Scientists from the UK have just managed to release rare earth elements, letting bacteria digest rocks in space, just as they did it on Earth. 

The experiment, dubbed "BioRock experiment" was conducted on the International Space Station (ISS), resulting in a way that sustainability, crucial for building new civilizations outside the Earth, might not have to entirely rely on elements directly transported from our planet.  

Research has been published in the journal Nature Communications.

RELATED: RADIATION RESISTANT BACTERIA CAN TRAVEL TO MARS, STUDY SAYS

"Wherever you are in space, whether you're building a settlement on asteroids, the Moon or Mars - you're going to need elements to build your civilization," said Prof Charles Cockell from the UK Centre for Astrobiology at the University of Edinburgh.

"What our BioRock experiment has shown is that bio-mining is just one way in which we might go about extracting useful elements from rocks to support a long-term human presence beyond the Earth," he continued.

The research sent their biomining-reactors to ISS, containing a basaltic rock with REE compositions and the group of three rock smashing bacteria. Sphingomonas desiccabilis,Bacillus subtilis and Cupriavidus metallidurans were put in three different gravity conditions through being placed in a centrifuge: microgravity, simulated Mars and Earth gravity. 

Sphingomonas desiccabilis was the only one enhancing the extraction game, while Cupriavidus metallidurans performed in the same way as it did on Earth, and Bacillus subtilis have even extracted less of the REEs. 

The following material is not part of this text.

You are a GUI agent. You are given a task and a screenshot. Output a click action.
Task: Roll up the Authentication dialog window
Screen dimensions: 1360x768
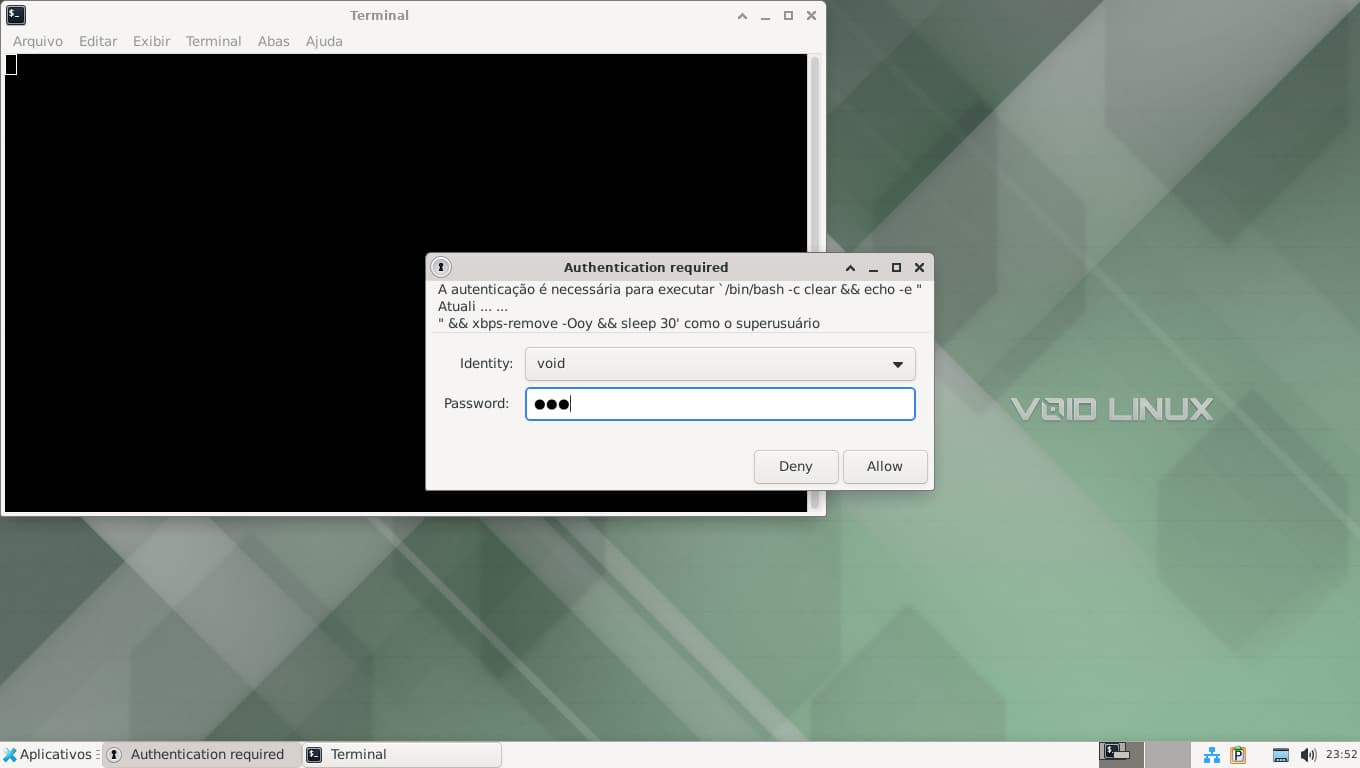[x=850, y=268]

"This is the first time in space that anyone has deliberately removed an economically interesting element from an extraterrestrial analog material like basalt," Prof Cockell told BBC News. "It's really the first mining experiment in space, if you like. We didn't actually create economically useful amounts of rare-Earth elements, but we demonstrated the principle."

BioRock experiment was first proposed to the European Space Agency in 2009, and selected as a candidate for the agency's International Life Science Research Announcement. Ten years later, on July 30, 2019, the experiment had been run until August 20, 2019.